Here’s part 3 of Graham’s Economic Collapse Essay.
The Coming Economic Collapse, Part 3
Courtesy of Graham Summers at Gains, Pains and Capital
Over the last two essays, we’ve detailed:
- How the US outsourced its job market starting in 1971
- The US’s economic shift from manufacturing to financial services
- The rise of credit as a means to maintaining one’s quality of life
- The real decline in US incomes since the early ‘70s
- The rise of China as an economic power (fueled by US consumer spending)
- The real Federal debt problem and deficits
- Why Obama’s Stimulus Plan won’t solve anything
- What the US needs to do to get out of this mess
Today, we’re going to detail what is most likely to happen in the coming years (at least in my opinion). Understand, I’m not a super bear or anti-America, just someone who tries to put two and two together and end up with four.
The US has a MAJOR debt problem. Including future social security and Medicare expenses we owe $65 TRILLION. Because we live in a world in which the words, “billion” get thrown around with too much ease, I’d like to put that number into perspective.
Let’s say you have a stack of $1,000 bills. $1 million would be a stack eight inches high. $1 billion would be a stack 800 feet high (think the Washington Monument). And $1 trillion would be a stack 142 miles high. Total US debt, if laid on its side, would be a stack of $1,000 stretching more than 1/3 of the way around the earth.
Ok, so where is the US economy REALLY at right now?
Year over year real employment, real industrial orders, real housing starts, and real retail sales are all posting their largest drops since the production shutdown following WWII. Put another way, the last time the US economy fell this hard this fast, we were intentionally shutting down the monster that was the US war machine in WWII.

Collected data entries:
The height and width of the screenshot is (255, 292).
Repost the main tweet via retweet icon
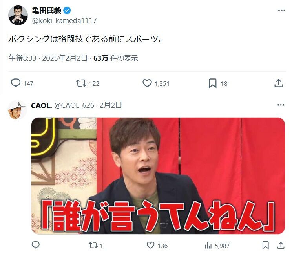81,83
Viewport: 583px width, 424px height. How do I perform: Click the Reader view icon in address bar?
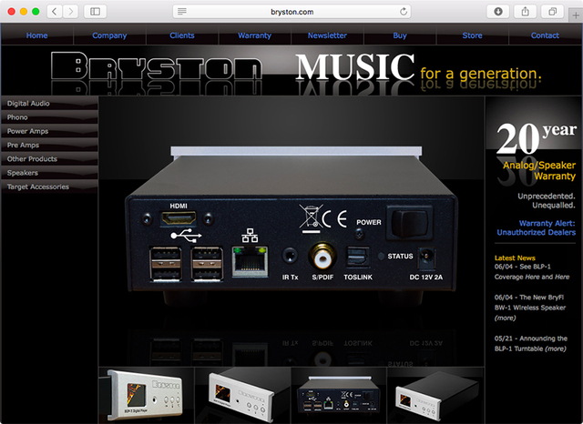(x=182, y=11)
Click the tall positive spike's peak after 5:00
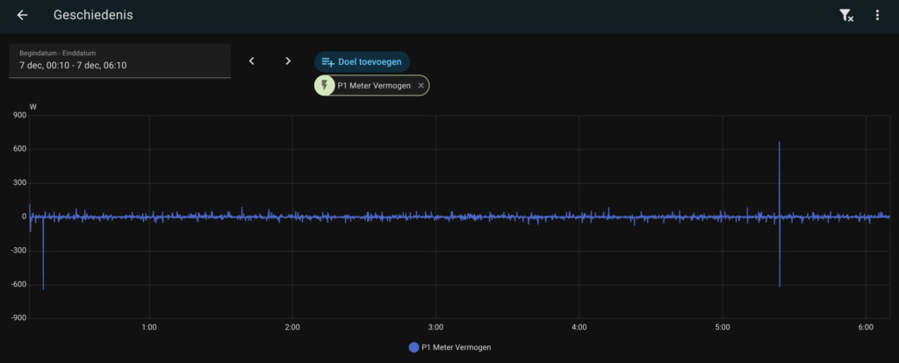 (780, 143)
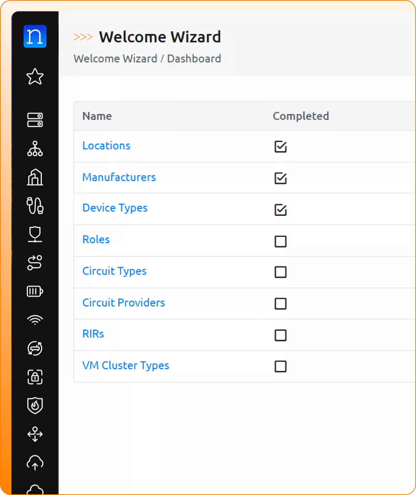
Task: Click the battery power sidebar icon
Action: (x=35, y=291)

Directions →
a – Render this sentence from the economic collapse essay in Spanish: "Let's say you have a stack of $1,000 bills."
b – Extend the economic collapse essay with a few paragraphs that pick up after its final sentence.

Numbered answers →
a – Digamos que tienes una pila de billetes de 1.000 dólares.

b –
This is no recession. We are already on our way to a Depression (a GDP contraction of 10%) possibly even another Great Depression. One in nine Americans are currently receiving food stamps. Real unemployment (without birth/death seasonal nonsense and all the other Federal gimmicks) stands at 20%.
So I don’t buy the “green shoots” theory at all. Having things get horrendous at a slightly slower rate is NOT a sign of a recovery. Green shoots can pop up anywhere including the asphalt in the parking lot outside my office. That doesn’t mean the parking lot is about to become a lush meadow.
No, the US is heading for a really, really rough time. The US monetary base has doubled in the last year. We owe $65 trillion in liabilities. The US government could tax every company and every American 100% of their annual incomes AND NOT PAY THIS OFF. The Feds will have to inflate this mess away. And they’ve got a master money printer, Ben Bernanke, overseeing this situation.
Now, I cannot foretell precisely how this will all play out. Typically when a bubble bursts it takes 10+ years, possibly an entire generation, before the assets that participated in the Bubble return to new highs (sometimes they NEVER do).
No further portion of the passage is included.